— WHAT YOU HAVE TO DO —
Repeat, exactly and completely, the entries shown underneath.

— RECORDS —
• • • •
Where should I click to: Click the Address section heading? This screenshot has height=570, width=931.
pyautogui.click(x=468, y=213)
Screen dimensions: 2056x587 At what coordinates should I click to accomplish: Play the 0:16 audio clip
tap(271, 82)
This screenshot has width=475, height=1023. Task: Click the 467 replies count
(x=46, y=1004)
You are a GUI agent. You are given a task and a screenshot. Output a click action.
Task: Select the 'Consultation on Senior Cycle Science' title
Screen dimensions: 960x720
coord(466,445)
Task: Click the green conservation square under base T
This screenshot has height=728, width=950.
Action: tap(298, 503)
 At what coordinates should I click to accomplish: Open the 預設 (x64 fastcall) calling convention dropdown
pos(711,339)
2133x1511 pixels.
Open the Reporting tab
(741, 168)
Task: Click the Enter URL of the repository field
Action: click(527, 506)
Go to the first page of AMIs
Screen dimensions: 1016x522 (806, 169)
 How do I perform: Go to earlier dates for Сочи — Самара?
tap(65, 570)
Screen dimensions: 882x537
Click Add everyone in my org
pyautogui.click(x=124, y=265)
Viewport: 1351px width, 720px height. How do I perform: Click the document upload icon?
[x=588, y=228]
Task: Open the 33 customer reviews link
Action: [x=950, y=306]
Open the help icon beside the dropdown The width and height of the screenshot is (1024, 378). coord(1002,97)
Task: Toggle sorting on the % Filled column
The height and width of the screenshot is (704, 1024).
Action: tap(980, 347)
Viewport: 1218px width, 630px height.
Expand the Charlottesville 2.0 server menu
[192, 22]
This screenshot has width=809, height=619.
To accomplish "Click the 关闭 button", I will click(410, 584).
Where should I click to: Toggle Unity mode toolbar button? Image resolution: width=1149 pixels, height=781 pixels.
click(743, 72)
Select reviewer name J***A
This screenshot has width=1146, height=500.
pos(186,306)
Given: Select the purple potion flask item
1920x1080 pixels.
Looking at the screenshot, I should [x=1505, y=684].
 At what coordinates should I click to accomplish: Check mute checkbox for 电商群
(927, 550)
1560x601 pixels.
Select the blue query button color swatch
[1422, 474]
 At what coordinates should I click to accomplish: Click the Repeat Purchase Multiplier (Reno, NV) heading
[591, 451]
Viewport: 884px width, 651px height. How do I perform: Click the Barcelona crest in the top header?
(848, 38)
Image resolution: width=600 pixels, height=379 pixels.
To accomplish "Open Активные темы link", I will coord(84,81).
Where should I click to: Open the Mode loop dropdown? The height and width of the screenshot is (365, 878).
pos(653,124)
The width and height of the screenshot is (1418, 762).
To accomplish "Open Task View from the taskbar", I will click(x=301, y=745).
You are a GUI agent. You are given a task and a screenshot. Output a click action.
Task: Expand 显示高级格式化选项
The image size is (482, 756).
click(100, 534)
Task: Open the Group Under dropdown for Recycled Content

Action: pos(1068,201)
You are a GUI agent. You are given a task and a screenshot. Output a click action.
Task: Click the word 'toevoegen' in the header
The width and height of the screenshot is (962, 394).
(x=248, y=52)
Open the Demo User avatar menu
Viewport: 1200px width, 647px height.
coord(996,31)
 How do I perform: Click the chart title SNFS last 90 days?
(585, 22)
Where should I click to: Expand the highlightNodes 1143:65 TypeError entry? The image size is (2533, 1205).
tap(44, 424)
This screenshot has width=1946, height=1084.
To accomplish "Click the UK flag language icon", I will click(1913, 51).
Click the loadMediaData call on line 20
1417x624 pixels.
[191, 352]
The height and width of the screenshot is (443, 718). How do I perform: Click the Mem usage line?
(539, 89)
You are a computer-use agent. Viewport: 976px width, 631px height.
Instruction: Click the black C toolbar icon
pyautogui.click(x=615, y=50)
• • • •
— ANSWER SECTION —
Where should I click to: Click the Address section heading? This screenshot has height=570, width=931.
pyautogui.click(x=468, y=213)
Screen dimensions: 2056x587 At what coordinates should I click to accomplish: Play the 0:16 audio clip
tap(271, 82)
This screenshot has width=475, height=1023. Task: Click the 467 replies count
(x=46, y=1004)
You are a GUI agent. You are given a task and a screenshot. Output a click action.
Task: Select the 'Consultation on Senior Cycle Science' title
Screen dimensions: 960x720
coord(466,445)
Task: Click the green conservation square under base T
This screenshot has height=728, width=950.
Action: tap(298, 503)
 At what coordinates should I click to accomplish: Open the 預設 (x64 fastcall) calling convention dropdown
pos(711,339)
2133x1511 pixels.
Open the Reporting tab
(741, 168)
Task: Click the Enter URL of the repository field
Action: click(527, 506)
Go to the first page of AMIs
Screen dimensions: 1016x522 (806, 169)
 How do I perform: Go to earlier dates for Сочи — Самара?
tap(65, 570)
Screen dimensions: 882x537
Click Add everyone in my org
pyautogui.click(x=124, y=265)
Viewport: 1351px width, 720px height. How do I perform: Click the document upload icon?
[x=588, y=228]
Task: Open the 33 customer reviews link
Action: [x=950, y=306]
Open the help icon beside the dropdown The width and height of the screenshot is (1024, 378). coord(1002,97)
Task: Toggle sorting on the % Filled column
The height and width of the screenshot is (704, 1024).
Action: tap(980, 347)
Viewport: 1218px width, 630px height.
Expand the Charlottesville 2.0 server menu
[192, 22]
This screenshot has width=809, height=619.
To accomplish "Click the 关闭 button", I will click(410, 584).
Where should I click to: Toggle Unity mode toolbar button? Image resolution: width=1149 pixels, height=781 pixels.
click(743, 72)
Select reviewer name J***A
This screenshot has width=1146, height=500.
pos(186,306)
Given: Select the purple potion flask item
1920x1080 pixels.
Looking at the screenshot, I should [x=1505, y=684].
 At what coordinates should I click to accomplish: Check mute checkbox for 电商群
(927, 550)
1560x601 pixels.
Select the blue query button color swatch
[1422, 474]
 At what coordinates should I click to accomplish: Click the Repeat Purchase Multiplier (Reno, NV) heading
[591, 451]
Viewport: 884px width, 651px height. How do I perform: Click the Barcelona crest in the top header?
(848, 38)
Image resolution: width=600 pixels, height=379 pixels.
To accomplish "Open Активные темы link", I will coord(84,81).
Where should I click to: Open the Mode loop dropdown? The height and width of the screenshot is (365, 878).
pos(653,124)
The width and height of the screenshot is (1418, 762).
To accomplish "Open Task View from the taskbar", I will click(x=301, y=745).
You are a GUI agent. You are given a task and a screenshot. Output a click action.
Task: Expand 显示高级格式化选项
The image size is (482, 756).
click(100, 534)
Task: Open the Group Under dropdown for Recycled Content

Action: pos(1068,201)
You are a GUI agent. You are given a task and a screenshot. Output a click action.
Task: Click the word 'toevoegen' in the header
The width and height of the screenshot is (962, 394).
(x=248, y=52)
Open the Demo User avatar menu
Viewport: 1200px width, 647px height.
coord(996,31)
 How do I perform: Click the chart title SNFS last 90 days?
(585, 22)
Where should I click to: Expand the highlightNodes 1143:65 TypeError entry? The image size is (2533, 1205).
tap(44, 424)
This screenshot has width=1946, height=1084.
To accomplish "Click the UK flag language icon", I will click(1913, 51).
Click the loadMediaData call on line 20
1417x624 pixels.
[191, 352]
The height and width of the screenshot is (443, 718). How do I perform: Click the Mem usage line?
(539, 89)
You are a computer-use agent. Viewport: 976px width, 631px height.
Instruction: Click the black C toolbar icon
pyautogui.click(x=615, y=50)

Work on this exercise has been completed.